A fundamental question in neuroscience is how entire neural circuits generate behavior, and adapt it to changes in the environment. Because large populations of neurons, across multiple brain areas, are involved in implementing sensorimotor transformations, it is desirable to record activity from many of them during behavior. Here, we introduce a new paradigm for recording neural activity, at the single neuron level, throughout the entire brain of the larval zebrafish, from several thousands of neurons at a time, during fictive behavior. A two-photon microscope scans over a fish expressing a genetically-encoded calcium indicator in almost all neurons, while the animal is engaged in a virtual environment. The fish is actually paralyzed, to completely stabilize the brain for imaging, and intended motor output - called fictive swimming - is measured by electrodes recording from motor neuron axons in the tail.

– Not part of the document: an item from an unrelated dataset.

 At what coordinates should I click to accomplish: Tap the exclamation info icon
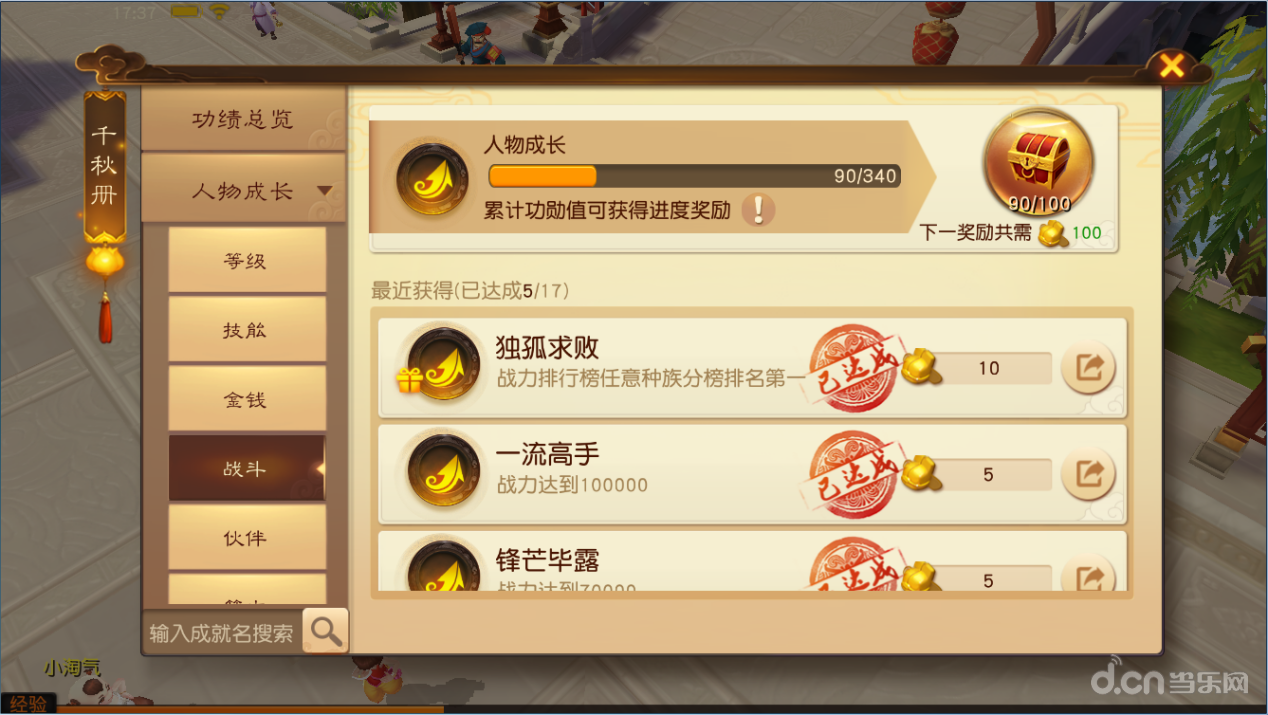coord(757,210)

This setup is used to investigate the dynamics of large neuronal populations during motor learning, during which the fish adapts its motor output to changes in the strength of visual feedback following a motor command, much like learning in the vestibulo-ocular reflex. Upon changing the feedback gain in a closed-loop virtual environment, the fictively behaving animals quickly adapt their motor output to compensate for the change: an increase in feedback gain leads to a reduction in swim power, and vice-versa. Imaging throughout the brain during this behavior, in combination with dimensionality-reduction methods for the analysis of the activity of large populations of neurons, reveals multiple brain areas with activity correlating with multiple aspects of the behavior. In particular, the cerebellum and the inferior olive are implicated, potentially forging a link between motor adaptation in fish and in mammals. Lesioning the inferior olive removes the ability of the animals to adapt their motor output, showing that this nucleus is necessary for the implementation of flexible motor programs.
The fictive virtual-reality paradigm is then extended from one to two-dimensions, so that the fish can fictively swim around arbitrary visual environments, opening the possibility of recording and perturbing whole-brain activity at the single neuron level also during more complex behaviors.